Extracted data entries
===============

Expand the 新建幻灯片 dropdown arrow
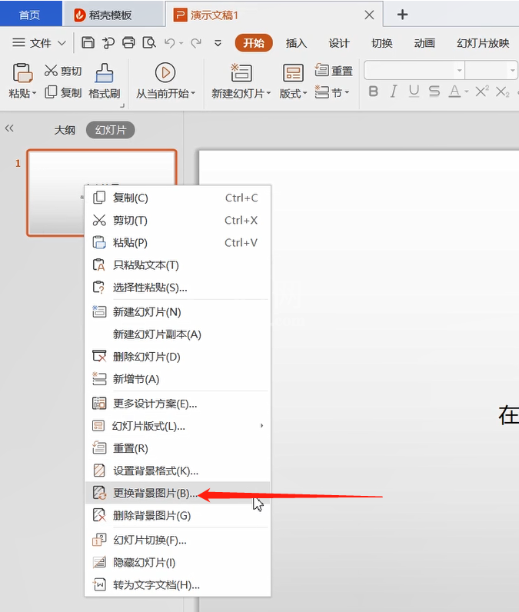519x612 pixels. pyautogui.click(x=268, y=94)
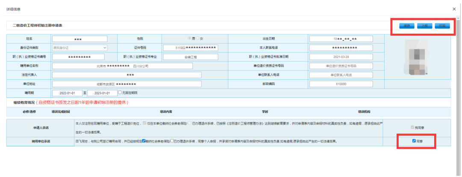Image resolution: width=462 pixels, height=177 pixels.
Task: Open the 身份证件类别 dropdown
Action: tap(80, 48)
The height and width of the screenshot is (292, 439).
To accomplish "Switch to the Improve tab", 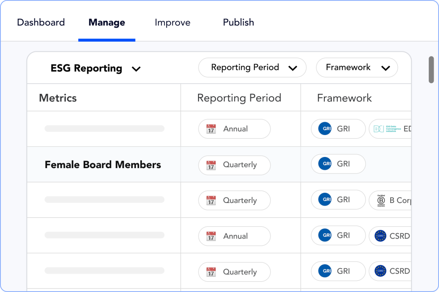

===============

* [Exercise]
Transcribe all of the entries word for word, but skip any pictures they contain.

* [Exercise output]
Expand the 新建幻灯片 dropdown arrow
519x612 pixels. pyautogui.click(x=268, y=94)
Image resolution: width=462 pixels, height=177 pixels.
Task: Open the 身份证件类别 dropdown
Action: tap(80, 48)
The height and width of the screenshot is (292, 439).
To accomplish "Switch to the Improve tab", 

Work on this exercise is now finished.